I am working on android app with achartengine where I am making a TimeSeries linegraph. I have stored all my variables inside an Arraylist. Since I need correct date object to insert in the time axis of my chart I am using,

int count = list.size();
Date[] dt = new Date[count];
for(int i=0;i<count;i++){
    long a = Long.parseLong(list.get(i).get("time"));
    dt[i] = new Date(a);
}

Here long a has the timestamp . With above piece of code. I am able to get dt as 09-Apr-2014 but I need the date to be shown as 09-Apr 12:55 . How can I do that,

I tried using the folllowing

SimpleDateFormat sdfDate = new SimpleDateFormat("MM-dd HH:mm"); Date now = new Date(); String strDate = sdfDate.format(now);

But Since strDate is a string I cannot use it as dt[i] = strDate which will throws an error as one is Date and another is String.

How can I solve this ?

Thanks

Was it helpful?

Solution

You can solve it this way:

dt[i] = sdfDate.parse(strDate);

OTHER TIPS

If you really just need the date strings, you can do this:

int count = list.size();
String[] dt = new String[count];

for (int i = 0; i < count; i++) {
    long a = Long.parseLong(list.get(i).get("time"));
    Date d = new Date(a);
    SimpleDateFormat dateFormat = new SimpleDateFormat("MM-dd HH:mm");
    dt[i] = dateFormat.format(d);
}

Or, if you actually need the Date array, just format the dates on the fly as you need them.

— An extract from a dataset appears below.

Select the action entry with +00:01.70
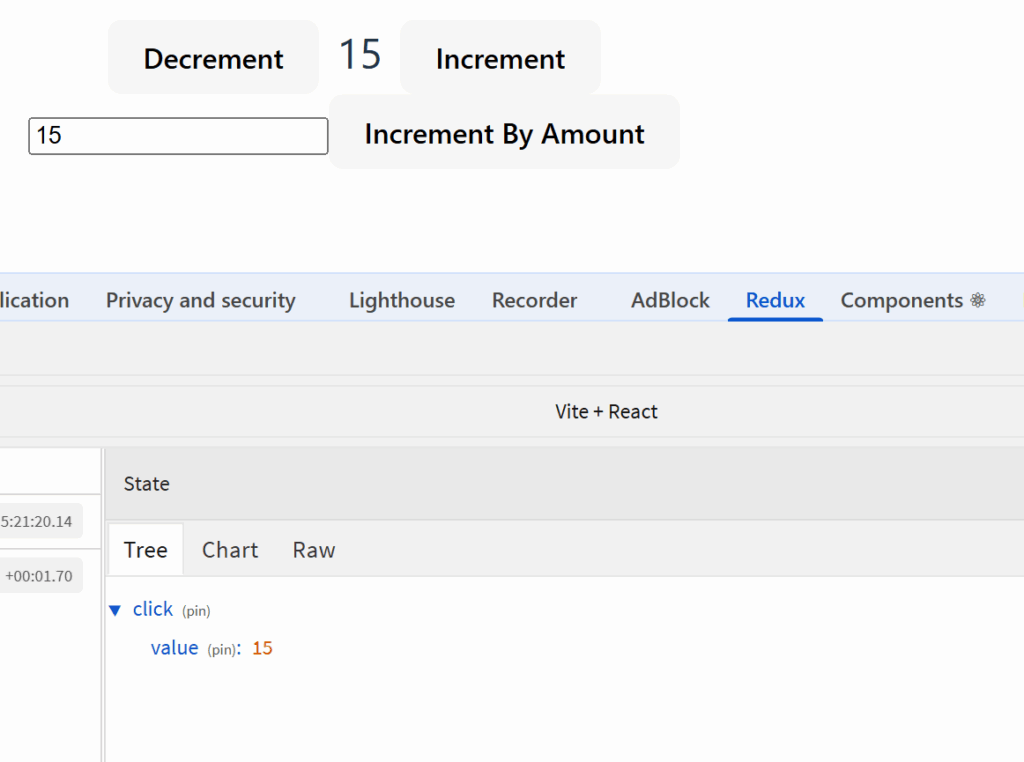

Your question is misguided - you are showing how you create Date objects in the code, yet what you want to fix is how you show them.
The Date array will have dates precisely to the millisecond. The default toString() method of the Date objects shows only the day, that's why you're not seeing the time.
It is inherently the UIs responsibility to decide on the format of time that it is going to print, hence you should pass the Date array to the UI (or up to the point of printing) and format them there.

The DateFormat can do both (date to string representation and back):

DateFormat formatter = new SimpleDateFormat( "dd-MM-yyyy HH:mm:ss" );

Date to String:

Date date = new Date();
String sDate = formatter.format( time );

String to Date:

Date date = formatter.parse(sDate );

When you store the date, you should store it as precise as possible (milliseconds). For displaying it as a string, you can use whatever format you want.